さらにこのかんの知事選挙(長野、栃木、千葉)では、まったく組織をもたない無党派の候補が自民党や民主党といった組織をもつ候補を向こうにまわしながら当選するという事態がうまれている。自民党は利権集団、民主党は労組、公明党は創価学会、共産党は自分の組織といった足もとがあるにもかかわらず、これらにとらわれない人人が「いまのままではなにも変わらない」という意識で行動をおこしはじめている。それがこれまでの知事選挙の結果としてあらわれている。
このような「政党ばなれ」がすすむなかで、参議院選挙がおこなわれようとしている。政府・自民党は、森内閣の退陣が確定的であり、あらたな総裁・首相をえらぶにしても混迷している状態である。しかし、不良債権の処理の迅速化をアメリカに約束した。自公保連立政権は、今後大量の失業と中小企業の倒産、規制緩和と経済のグローバル化を一気にすすめようとしている。そして、ブッシュ政権の世界戦略にそって日米同盟の強化をすすめようとしている。

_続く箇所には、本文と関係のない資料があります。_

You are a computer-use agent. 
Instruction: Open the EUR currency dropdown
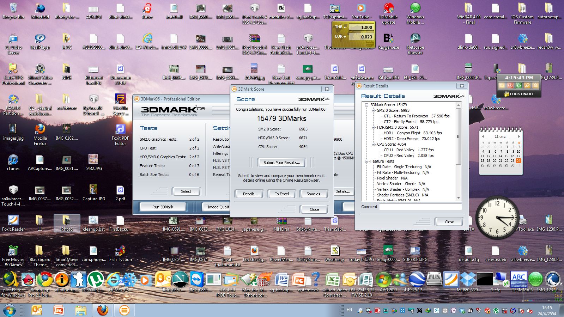[345, 36]
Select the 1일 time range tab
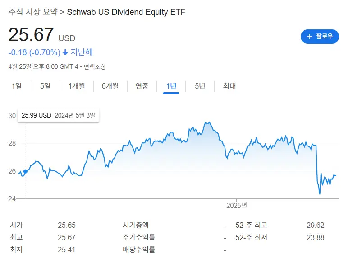This screenshot has height=259, width=353. 16,86
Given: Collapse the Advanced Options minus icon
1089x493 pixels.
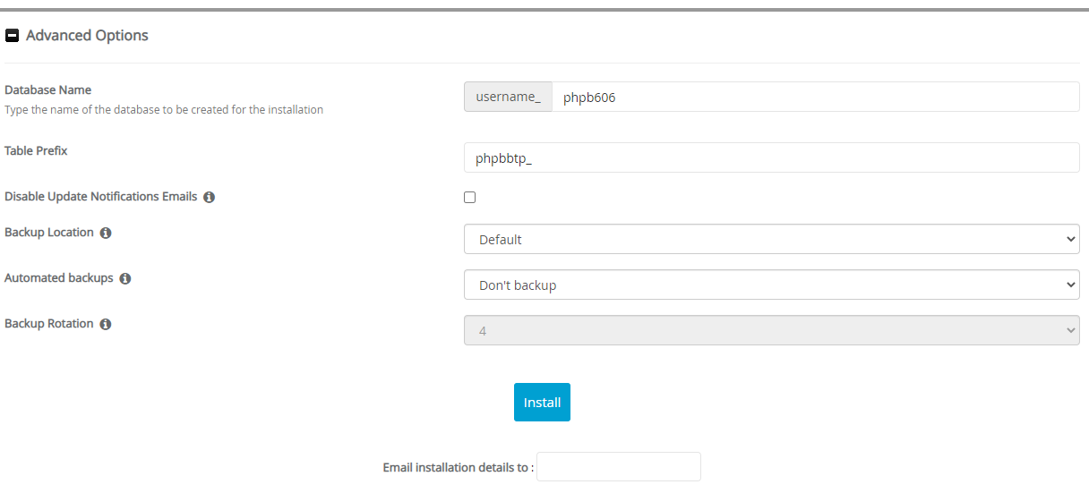Looking at the screenshot, I should [x=13, y=36].
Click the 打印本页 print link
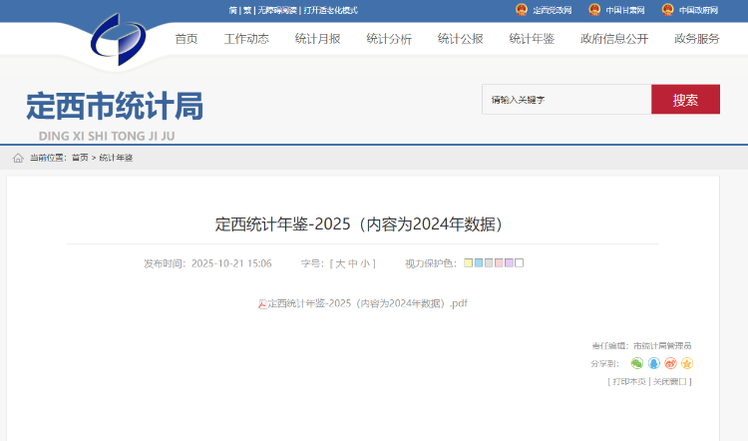This screenshot has height=441, width=748. coord(628,381)
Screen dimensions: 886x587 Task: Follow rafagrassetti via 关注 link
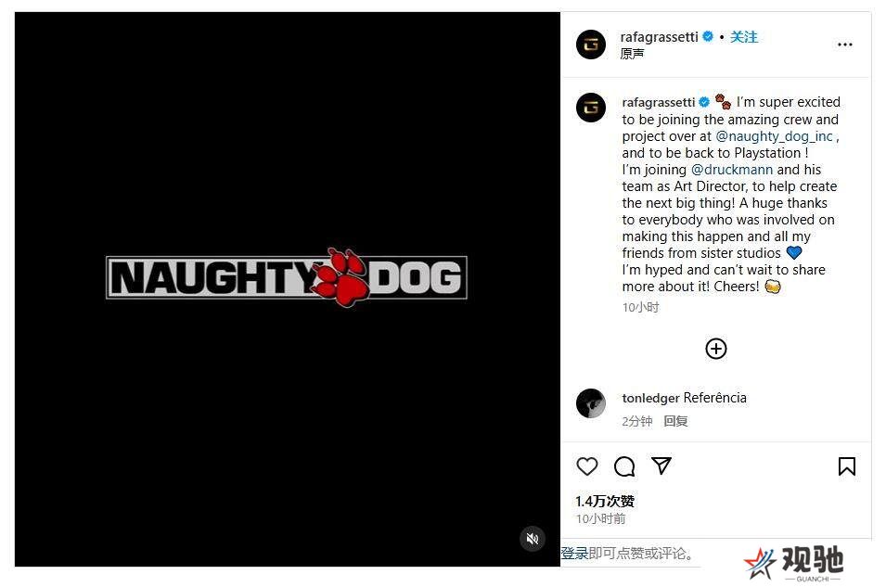click(744, 37)
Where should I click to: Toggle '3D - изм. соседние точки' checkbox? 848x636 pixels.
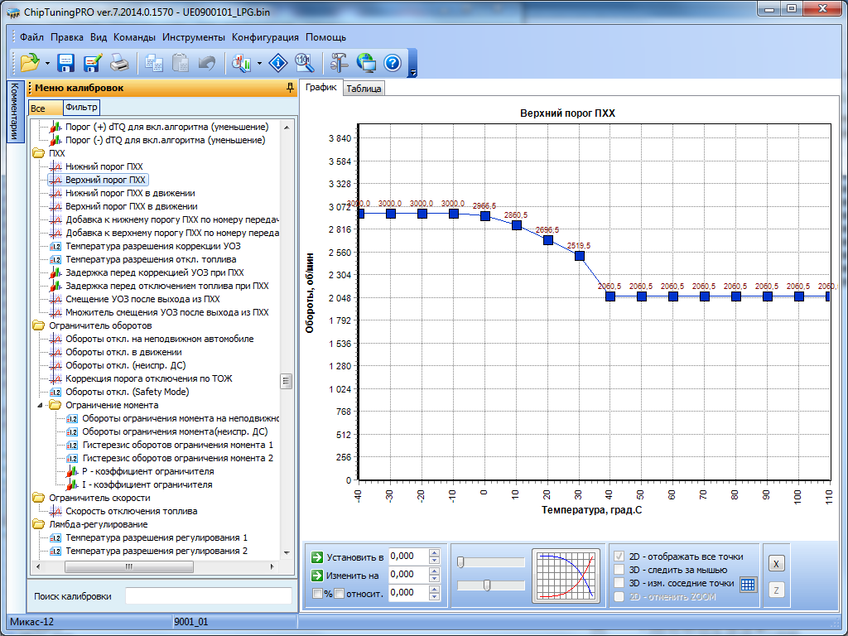tap(619, 583)
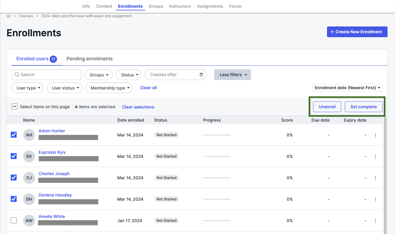The image size is (395, 234).
Task: Check the Amelia White checkbox
Action: coord(14,220)
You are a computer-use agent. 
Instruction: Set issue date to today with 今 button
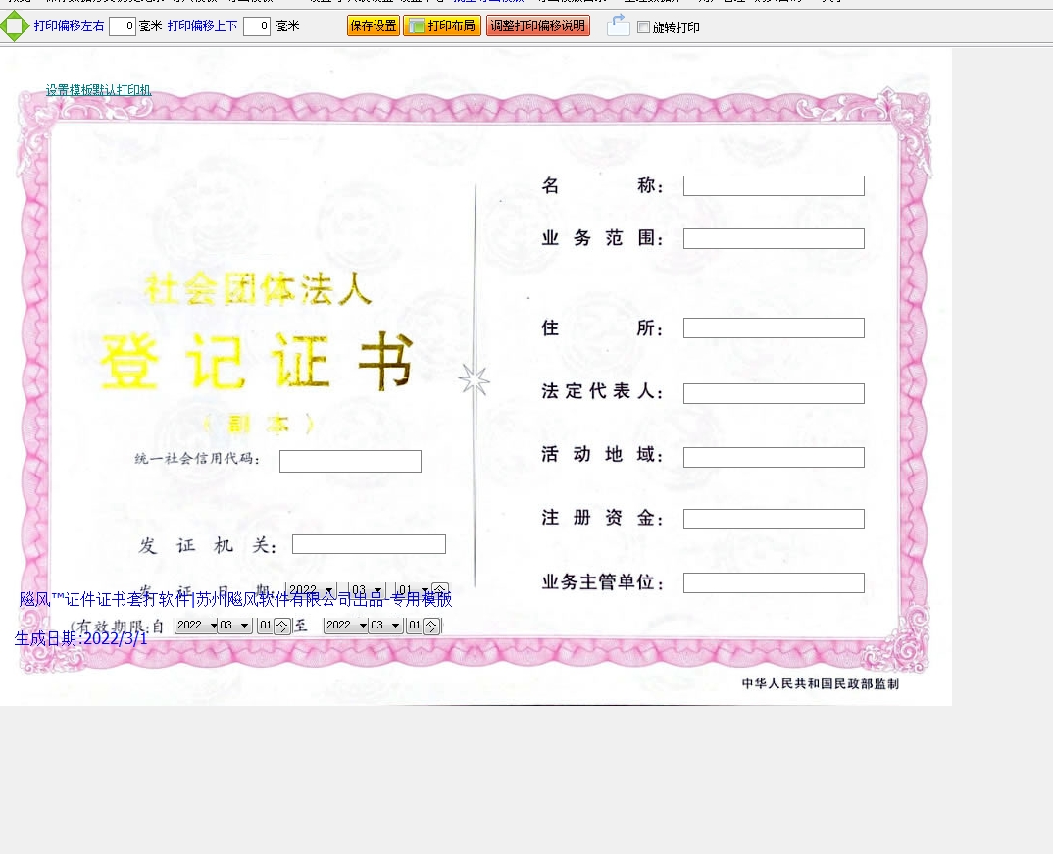[x=440, y=590]
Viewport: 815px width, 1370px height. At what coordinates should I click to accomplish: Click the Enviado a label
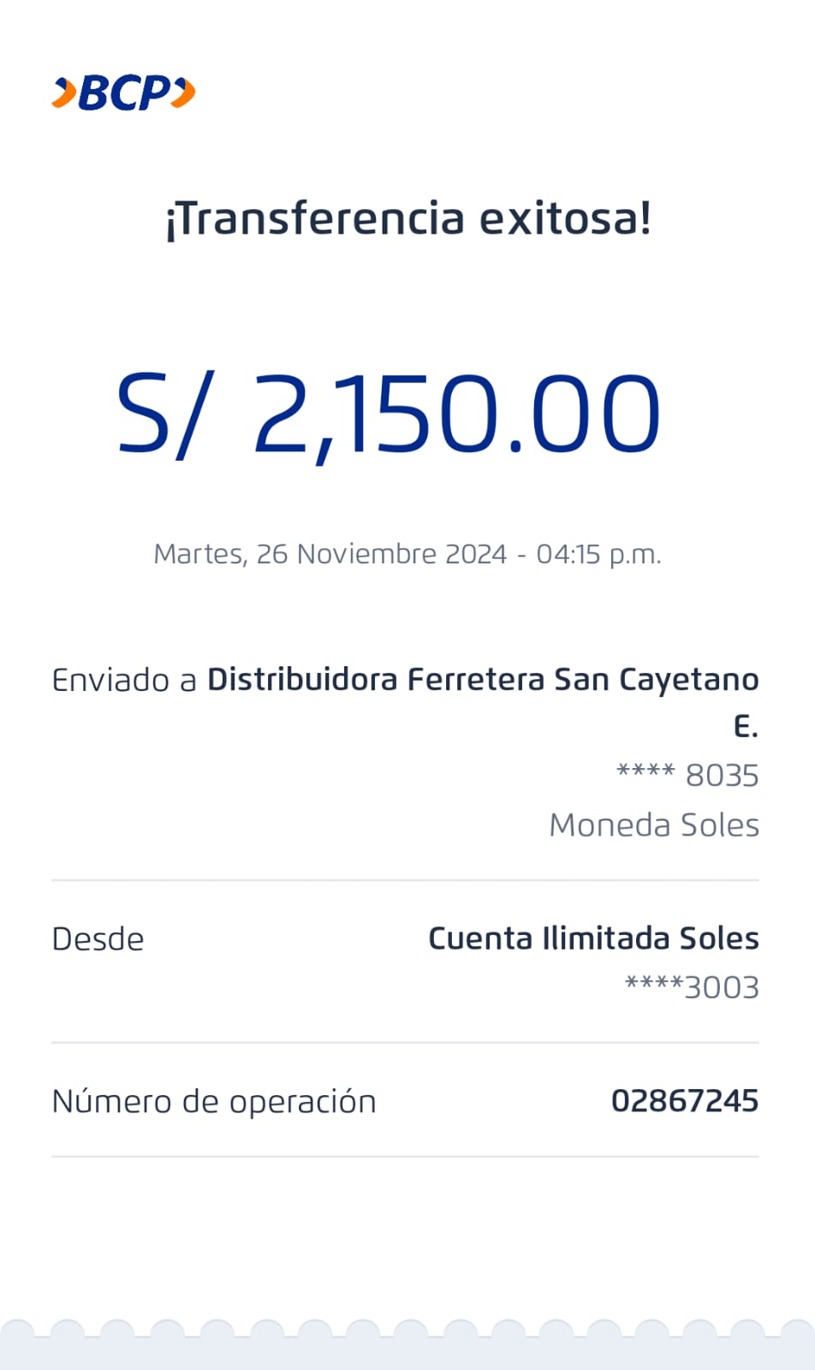pos(124,680)
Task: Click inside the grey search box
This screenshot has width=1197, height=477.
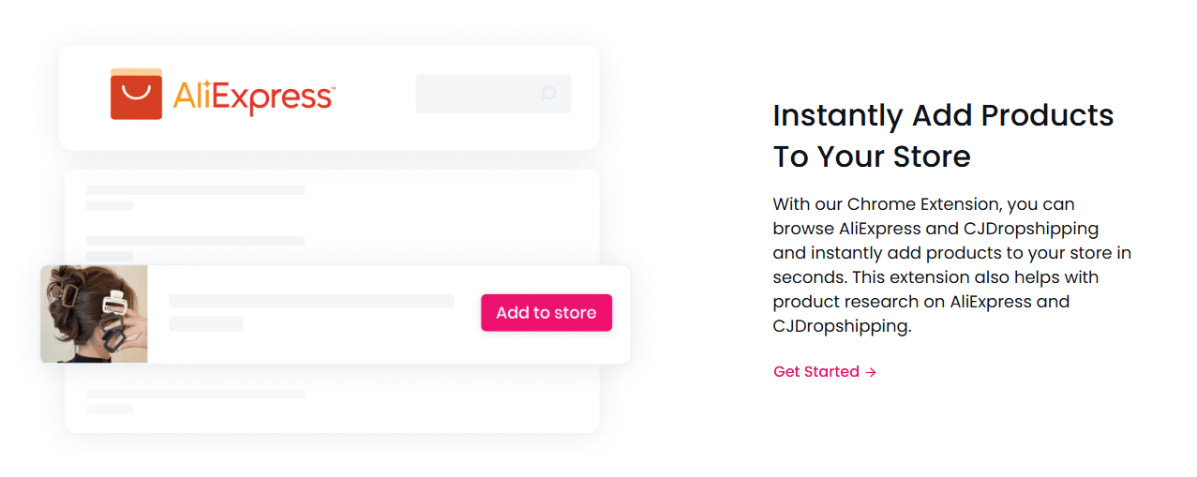Action: point(478,94)
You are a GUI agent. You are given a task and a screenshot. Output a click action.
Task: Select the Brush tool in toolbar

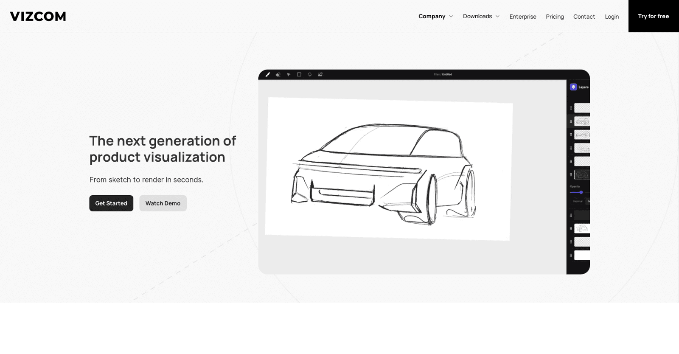click(268, 75)
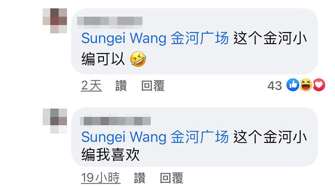View the 43 reactions count

tap(275, 86)
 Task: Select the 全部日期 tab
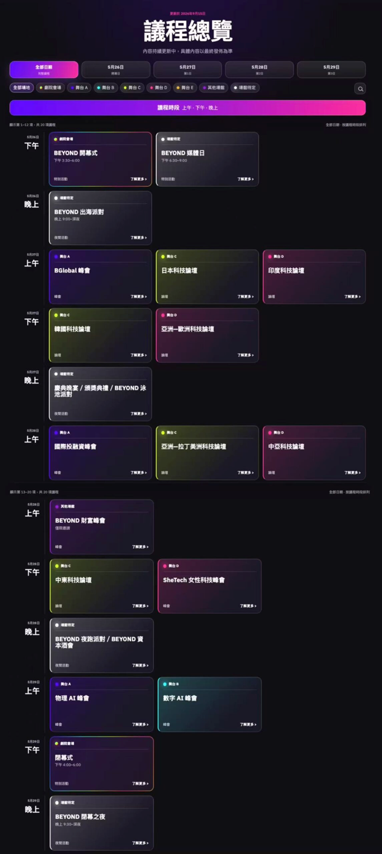coord(43,69)
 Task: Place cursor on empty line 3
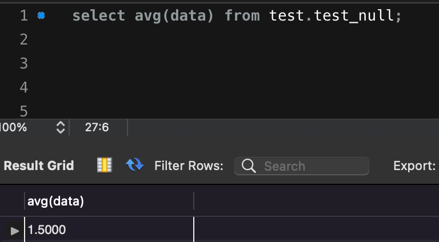coord(171,63)
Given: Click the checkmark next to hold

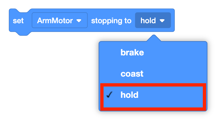Looking at the screenshot, I should click(x=110, y=94).
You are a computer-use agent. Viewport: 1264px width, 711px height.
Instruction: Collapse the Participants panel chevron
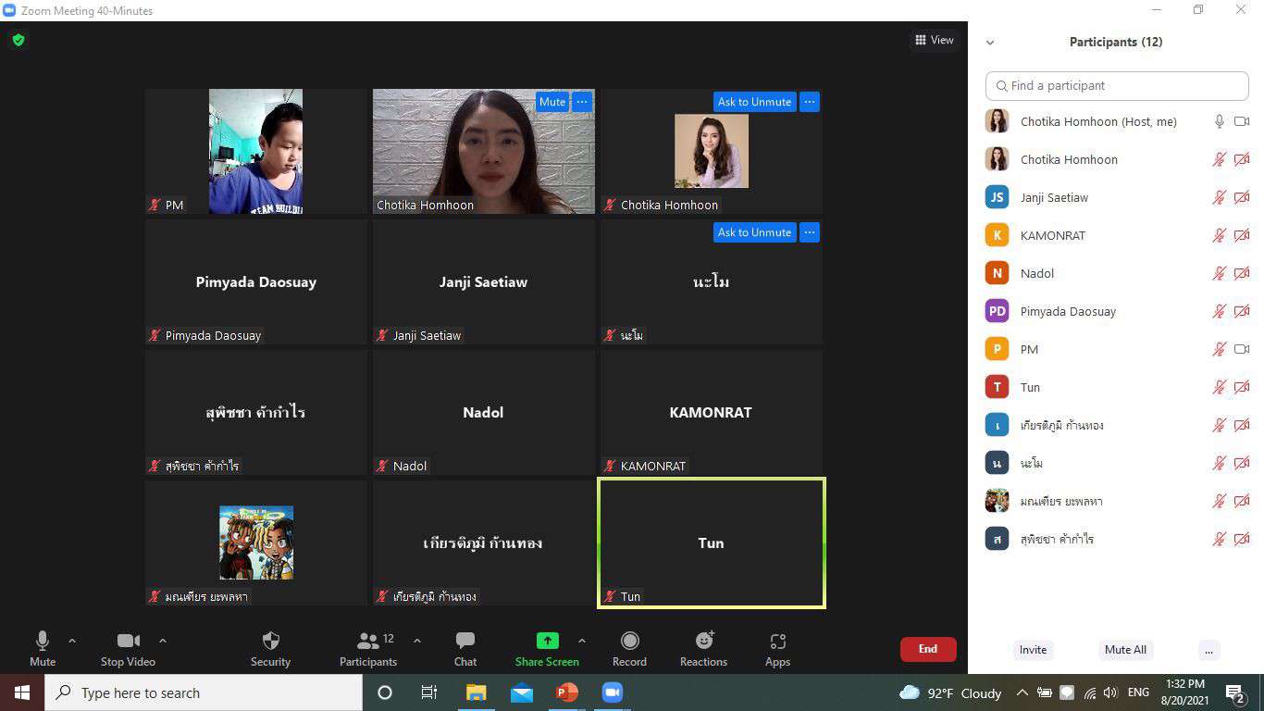click(x=990, y=43)
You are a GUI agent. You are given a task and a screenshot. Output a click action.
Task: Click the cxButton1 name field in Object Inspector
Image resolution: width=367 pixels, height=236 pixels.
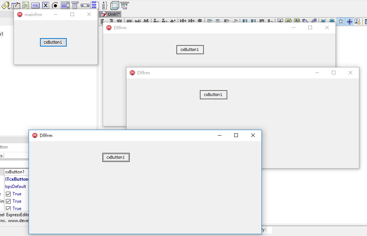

対する野党であるが、民主党も自由党も基本的には不良債権の処理、規制緩和には反対していない。かれらが問題にしているのは、その時期と方法のみである。また自公保連立政権を打倒するための通過点として、参議院選挙をたたかおうとしている。社民党もこの考えに同調している。「共産党」は野党の一人区での共闘にも応じようとしていない。もっかのところわが道をいくというところである。つまり、今回の参議院選挙についても具体的な争点がとぼしく、有権者にとっては区別がつきにくい選挙となりそうだ。
民主党や自由党がどこまでやりきるか疑わしいし、かれらが労働者階級の立場にたった政党でないことも周知の事実である。だがおおくの労働者・勤労者は、自民・公明・保守の連立内閣の政治にへきえきしている。かれらのめざすところは、徹底した福祉の放棄、リストラ、中小企業のなぎ倒しであり、大量の失業と首切りを労働者に押しつけるものとなる。
大リストラ・首切りと「合理化」、侵略と戦争をすすめる政治か、これに反対し、労働者、勤労人民がゆたかにくらせる平和な社会を実現する政治かが問われる選挙。少なくとも自公保の現政権にはレッドカードをつきつけよう。